Killer Queen is one of the best games I have ever played. It's a five-on-five electronic sport that happens on one screen and encourages deep communication and coordination. It can instantly turn anyone into an e-athlete.
You can be easily forgiven, however, for not having played it: Until Killer Queen Black arrives on the Nintendo Switch later this year, the game exists exclusively in 100 massive arcade cabinets scattered throughout 70 cities around the world. I talked to designer Nikita Mikros on-camera at E3 about the new, slightly smaller-scale version of the game.
In this video, you'll see Mikros barely contain his excitement: A game he worked on is being displayed in the Nintendo booth at E3 alongside such legends as Super Smash Bros. As an aspiring game designer myself, I can imagine no greater honour.
The original Killer Queen is two teams of five players. Killer Queen Black is two teams of four players. It has local multiplayer. It has online multiplayer. The controls are simple enough that one Joy-Con is more than sufficient for playing the game. If there's a game better-suited to playing at a party, it's probably already illegal.

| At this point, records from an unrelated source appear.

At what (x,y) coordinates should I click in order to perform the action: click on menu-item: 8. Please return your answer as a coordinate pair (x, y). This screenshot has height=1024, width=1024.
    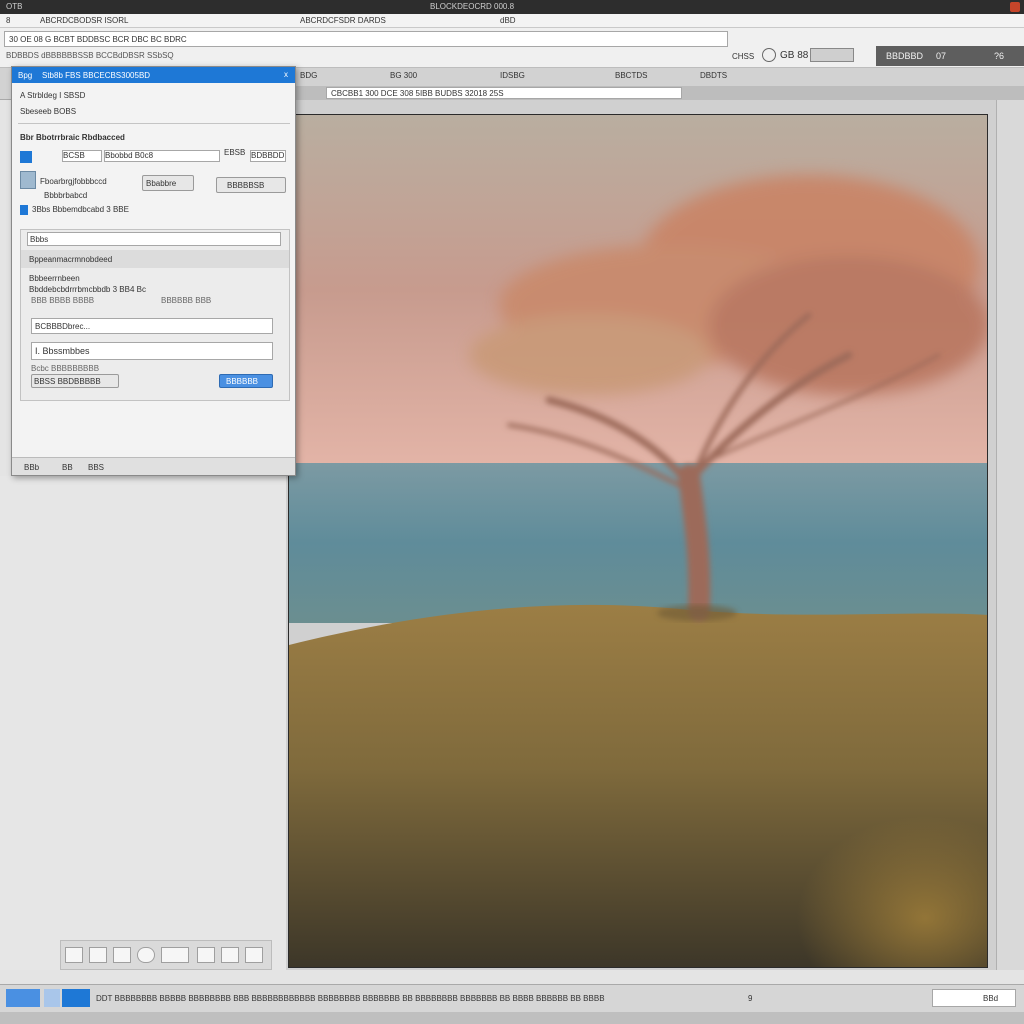
    Looking at the image, I should click on (8, 20).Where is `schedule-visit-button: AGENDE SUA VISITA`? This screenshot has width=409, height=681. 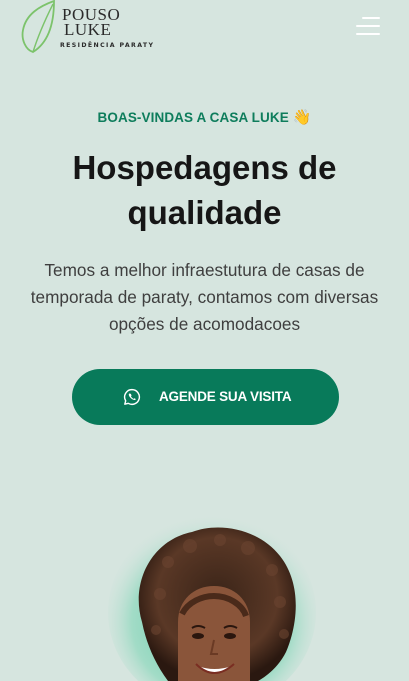
schedule-visit-button: AGENDE SUA VISITA is located at coordinates (206, 397).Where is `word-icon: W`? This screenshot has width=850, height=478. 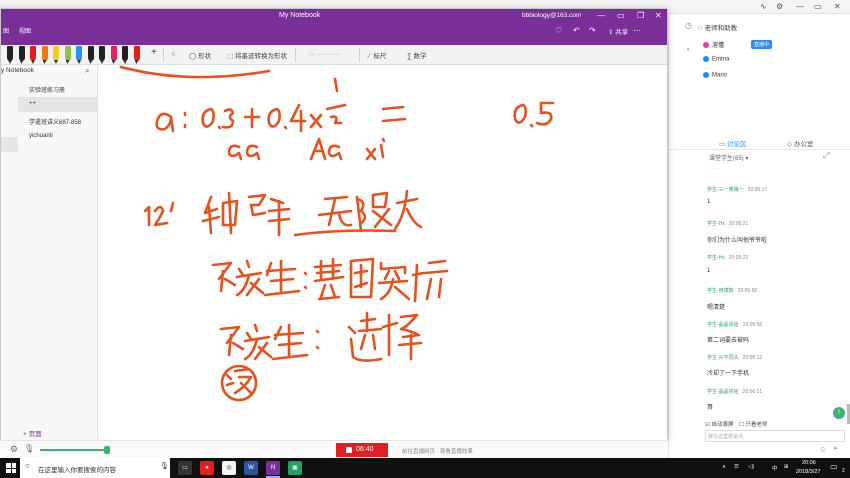 word-icon: W is located at coordinates (251, 468).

The rules are simple: Every player controls a character. Three of the characters are drones who can run and jump. Drones can collect berries, which they can use to fill their team's base, or they can cash these berries in at power-up stations to earn upgrades such as deadly weapons.
One of the players on each team plays as the queen. The queen can fly, and wields a deadly sword. It's the queen's responsibility to convert power-up stations to her team's colour by flying through them.

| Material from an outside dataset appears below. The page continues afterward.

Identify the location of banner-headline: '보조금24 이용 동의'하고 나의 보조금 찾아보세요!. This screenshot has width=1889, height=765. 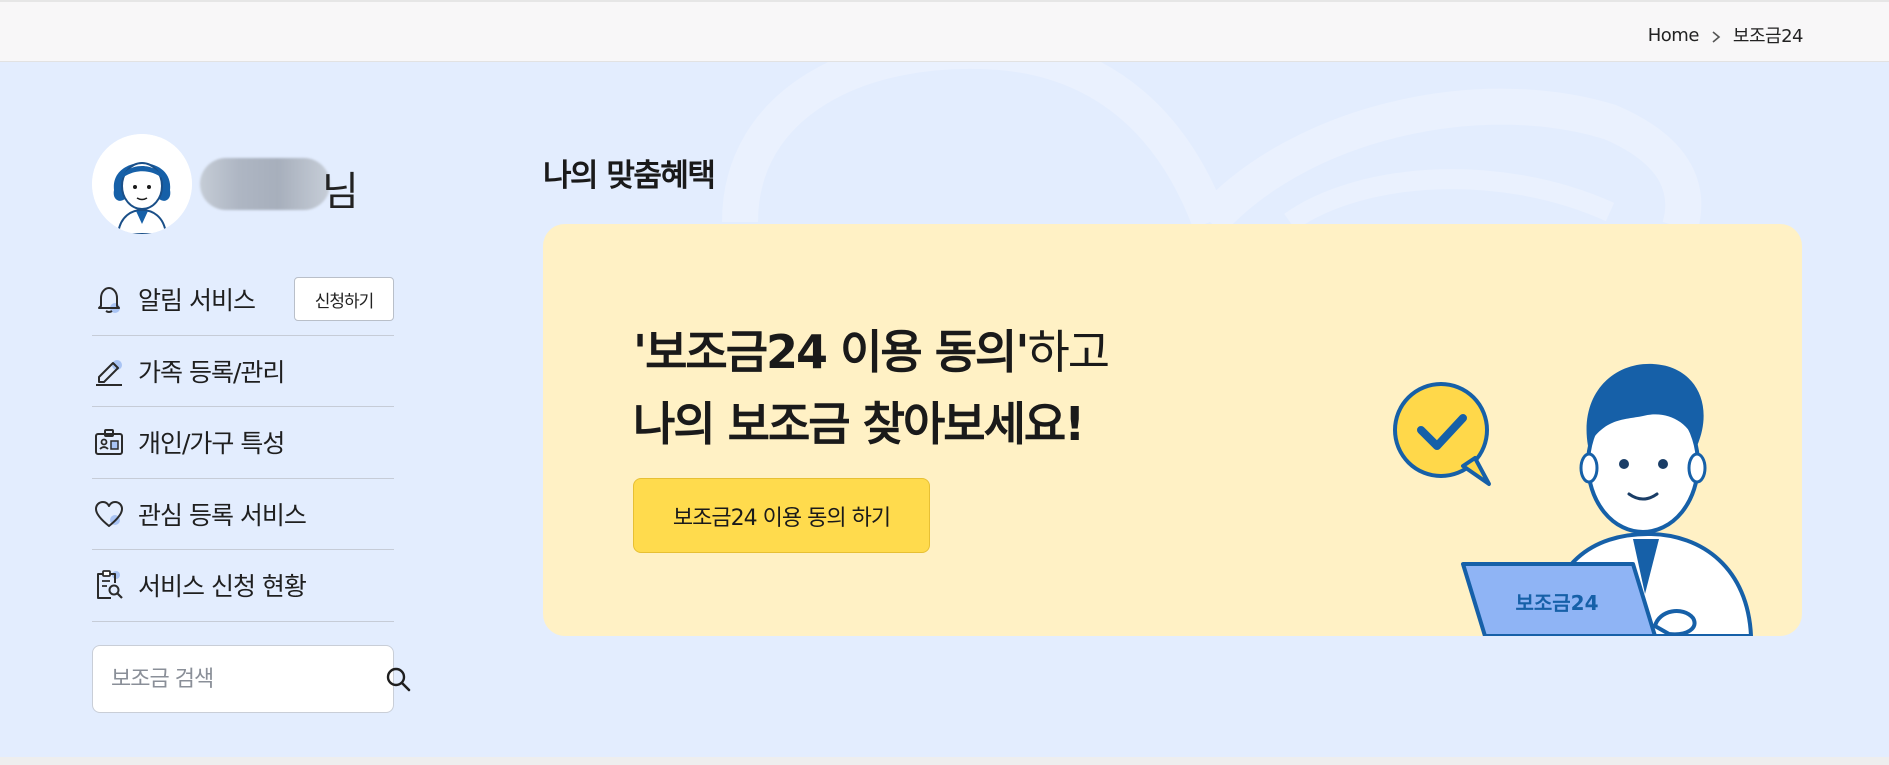
(872, 388).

You can win by accomplishing one of three goals: Fill your base with berries to accomplish an "Economic Victory", kill the opposing team's queen three times to accomplish a "Military Victory", or ride the snail at the bottom of the arena toward your team's basket to score a "Snail Victory". The snail is comically slow. Winning a Snail Victory results in screams shrill enough to require earplugs.

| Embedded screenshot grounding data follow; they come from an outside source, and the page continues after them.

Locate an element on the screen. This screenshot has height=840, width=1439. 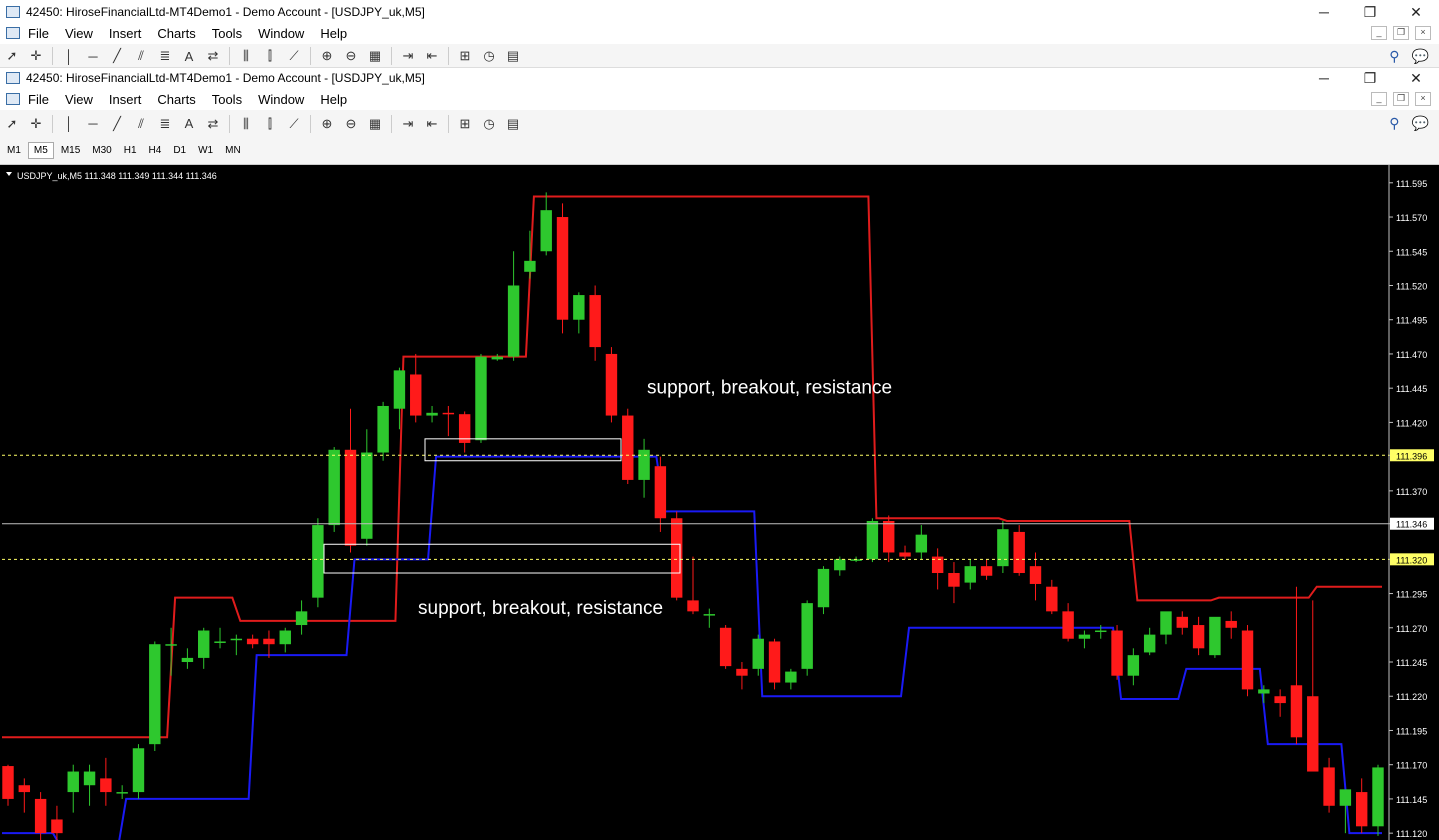
inner-fibonacci-icon: ≣ is located at coordinates (165, 124). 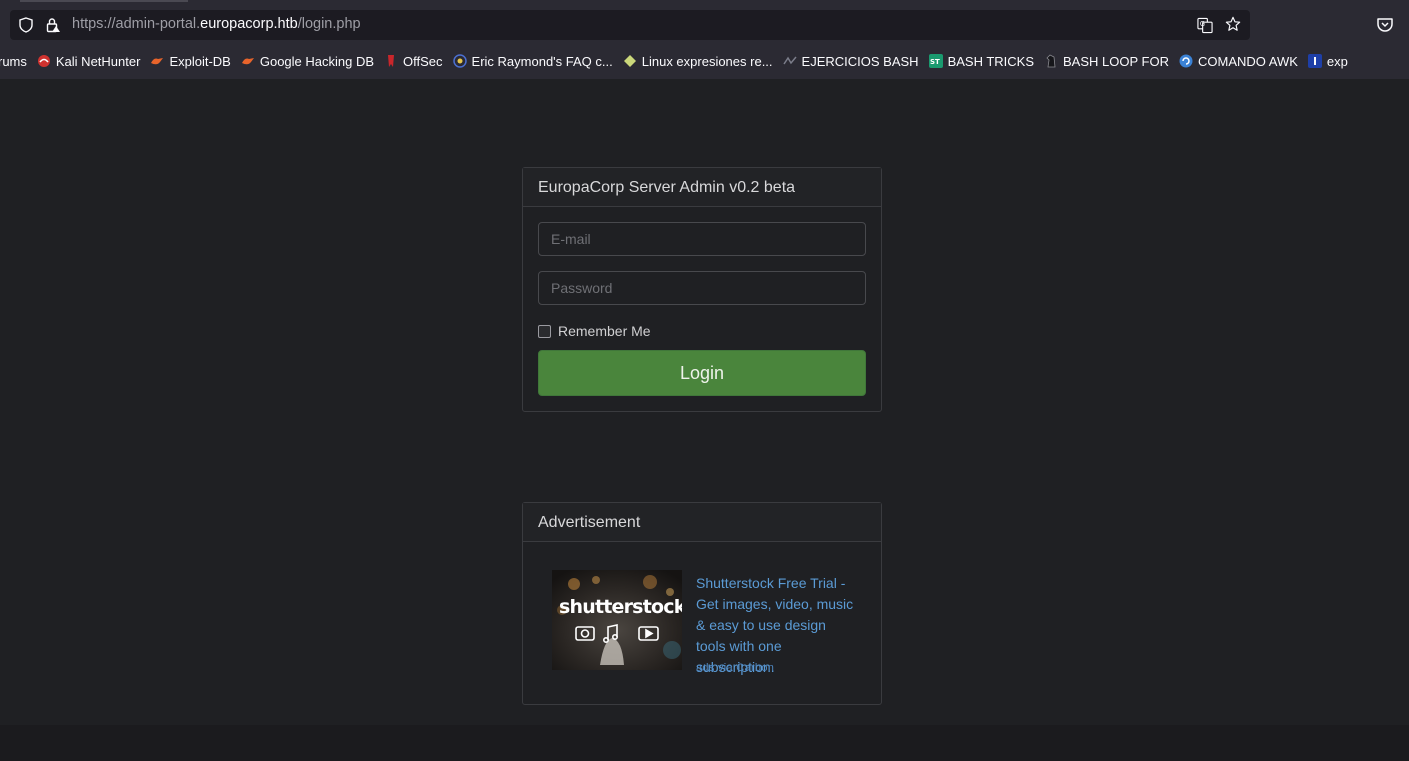 What do you see at coordinates (1186, 61) in the screenshot?
I see `awk-icon` at bounding box center [1186, 61].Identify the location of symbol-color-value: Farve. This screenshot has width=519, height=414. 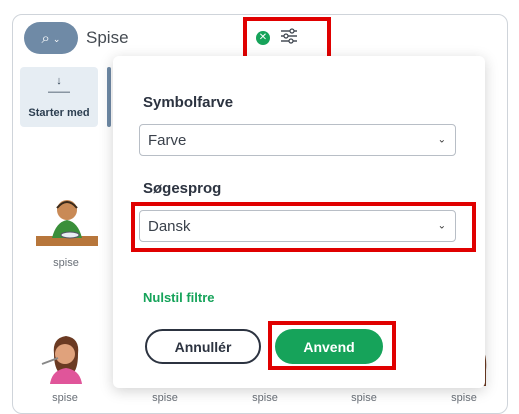
(168, 140).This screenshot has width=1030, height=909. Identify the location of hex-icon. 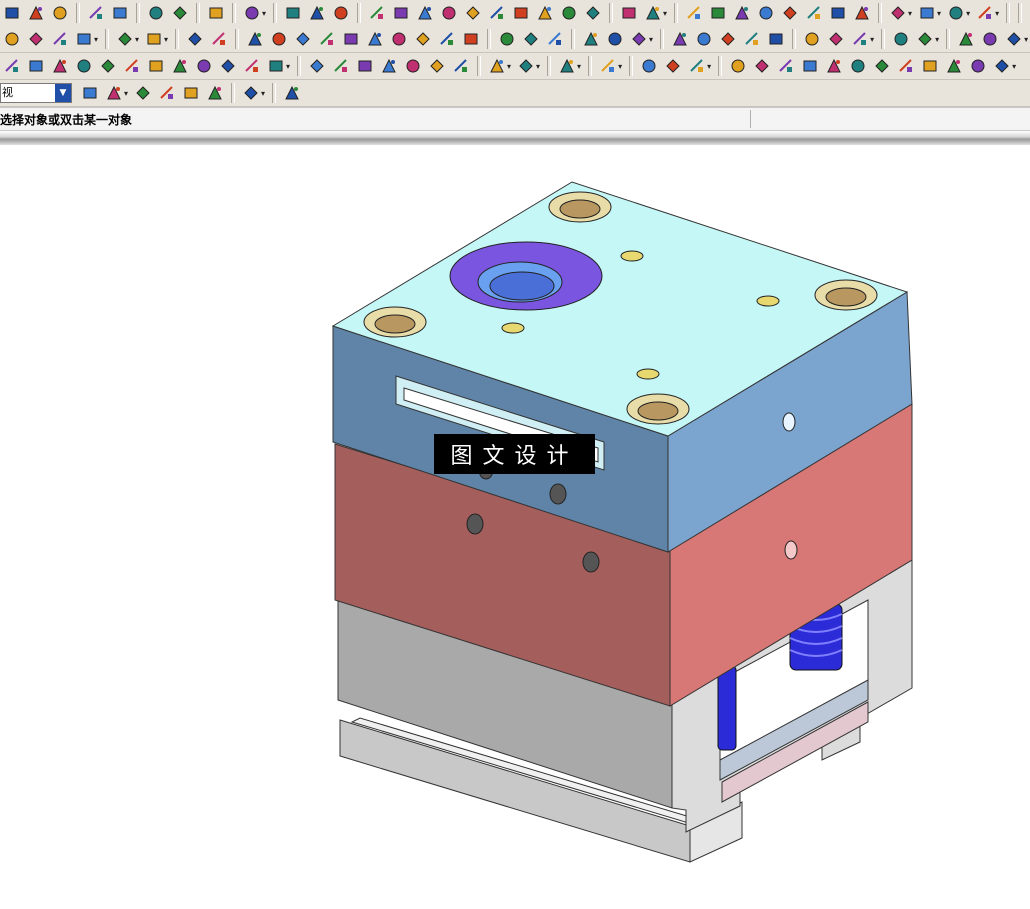
(608, 66).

Disclosure: I am real-life friends with Nikita Mikros. We live less than 2km from one another in Brooklyn - both of us serendipitously equidistant from New York's premier fighting game venue, Next Level Arcade.
I became friends with Mikros because, two years ago, I devoted a large chunk of a lecture about designing the hypothetical "Perfect Sport" to a dissection of Killer Queen. My thesis was that Killer Queen, which takes place entirely on one screen, with no UI or HUD (for example, you can see queen eggs in the nest, denoting how many queens remain) is a game which transforms spectators into players.
Someone watching over your shoulder may pick up on a microscopic burst of nuanced behaviour from a particular player, and whisper into your ear to "watch out for that guy there". You were probably too busy to notice this nuance without the spectator's help. Thus the line between spectator and coach - and the line between coach and player - blurs fascinatingly.
It is this phenomenon that elevates Killer Queen to masterpiece status. In my lecture (which you can watch here, by the way), I went on to extrapolate multiple hypothetical game designs that leverage this "spectator as player" dynamic, using my studio's own prototype GRABJACKERS as an example.
Killer Queen developers Nikita Mikros and Joshua DeBonis were, as fate would have it, in the audience of my lecture. We ended up becoming friends, and in a roundabout way that's how I ended up interviewing Mikros at E3 2018.
I played several rounds of Killer Queen Black, and it delights me to report that it's just as good as the original. It's also a little faster (the arena is smaller and more zoomed in). It also has some weapons the arcade original didn't have. One of those weapons is a laser gun.
"People were always saying there should be a laser beam. 'Dynamite with a Laser Beam,'" Mikros told me.
Well, they listened to the fans - including the fans who begged them to put the game on the Nintendo Switch.
Killer Queen Black is coming to the Nintendo Switch later this year.